Ese era el panorama en Francia cuando Dreyfus fue encerrado en la isla del Diablo, pero hubo periodistas como Herlz o escritores como Émile Zola (su artículo «Yo acuso» es todo un ejemplo de periodismo de combate) que iniciaron campañas en favor de la revisión del proceso. El asunto es espectacular porque en 1896 el contraespionaje francés ya había desentrañado el caso y hallado al culpable, el mayor Ferdinand Sterhazy. Con todo, en sucesivos procesos, Dreyfus fue condenado «con atenuantes» y Sterhazy exonerado: el capitán merecía ser culpable por judío. Finalmente, Dreyfus fue liberado y rehabilitado; combatió en la Gran Guerra como mayor y alcanzó el generalato en los años veinte.

El escándalo desató una tempestad periodística y literaria durante la última década del siglo XIX, que lejos de debilitar el antisemitismo, lo exacerbó. De esa época datan grupos como la Liga Antisemita Nacional o la Liga de la Patria Francesa y uno de sus baluartes políticos: Action Francaise, que tuvo a Charles Maurras como abanderado intelectual, y fue el refugio de la ultraderecha nacionalista, monárquica, católica confesional y antisemita.

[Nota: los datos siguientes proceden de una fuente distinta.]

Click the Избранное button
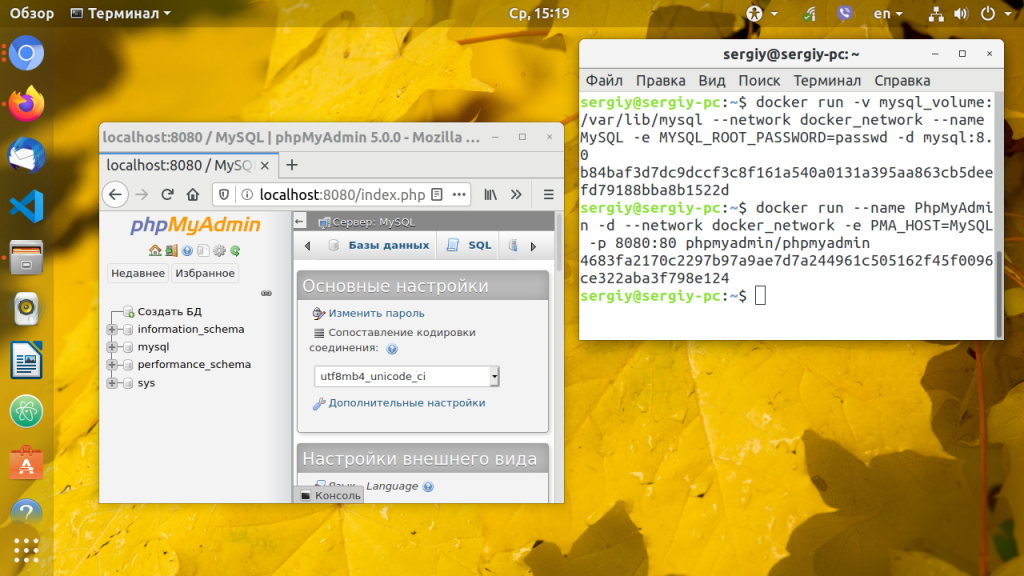1024x576 pixels. pyautogui.click(x=205, y=273)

Estas organizaciones o su evolución con otros nombres se perpetuaron durante la Segunda Guerra Mundial y siguen en escena, pero el antisemitismo francés fermenta al margen de los partidos políticos: ni siquiera el Frente Nacional se manifiesta antisemita (pese a las meteduras de pata de Le Pen). Su fuente es la gran población de origen árabe que vive en Francia, unos seis millones de personas, que rechazan al Estado de Israel y lamentan las desdichas de los palestinos, motivos esenciales de su antisemitismo. También se detectan focos antisemitas entre los grupos de ultraderecha y entre los «chalecos amarillos». Su papel resulta tan intimidatorio que en la última década unos 60.000 judíos franceses han optado por emigrar a Israel y no por nada, pues cada año se registran en Francia centenares de delitos de inspiración antisemita.

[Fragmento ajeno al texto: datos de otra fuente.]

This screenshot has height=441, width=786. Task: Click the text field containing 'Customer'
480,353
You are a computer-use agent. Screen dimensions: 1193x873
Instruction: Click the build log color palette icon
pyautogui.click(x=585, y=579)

Palestina, «donde hoy es tan pobre la vegetación»

La impresión que el caso Dreyfus causó a Theodor Herzl propició que este escribiera «El Estado judío» (Der Judenstaat) en 1896, una proclama en favor del retorno y de la fundación de un estado judío en Palestina «donde hoy es tan pobre la vegetación brotaron ideas que han revolucionado a la Humanidad y por ello nadie puede negar la existencia de lazos imprescriptibles entre esa tierra y nuestro pueblo». El libro suscitó el congreso judío de Basilea (1897), que puso en marcha el movimiento sionista (retorno a Sion, Jerusalén). En años y congresos sionistas sucesivos se crearon los mecanismos del retorno: periódicos para difundir la idea, bancos para financiarla, centros de capacitación agrícola, traslados hasta Palestina, compra de tierras, gestiones diplomáticas...

El sionismo tuvo que superar mil dificultades, que minaron la salud de Herzl, pero cuando este murió (1904) ya había enviado a unos 50.000 judíos a Palestina que vivían allí tan humildemente como sus vecinos árabes. Su presencia aumentó hasta unos 150.000 antes de la Primer Guerra Mundial, aunque disminuyó durante ella porque tanto la economía como la convivencia empeoraron. El éxito imparable tendría que esperar hasta 1917 con la Declaración Balfour, que velando por los intereses imperiales del Reino Unido entregó al Sionismo un hogar en Palestina.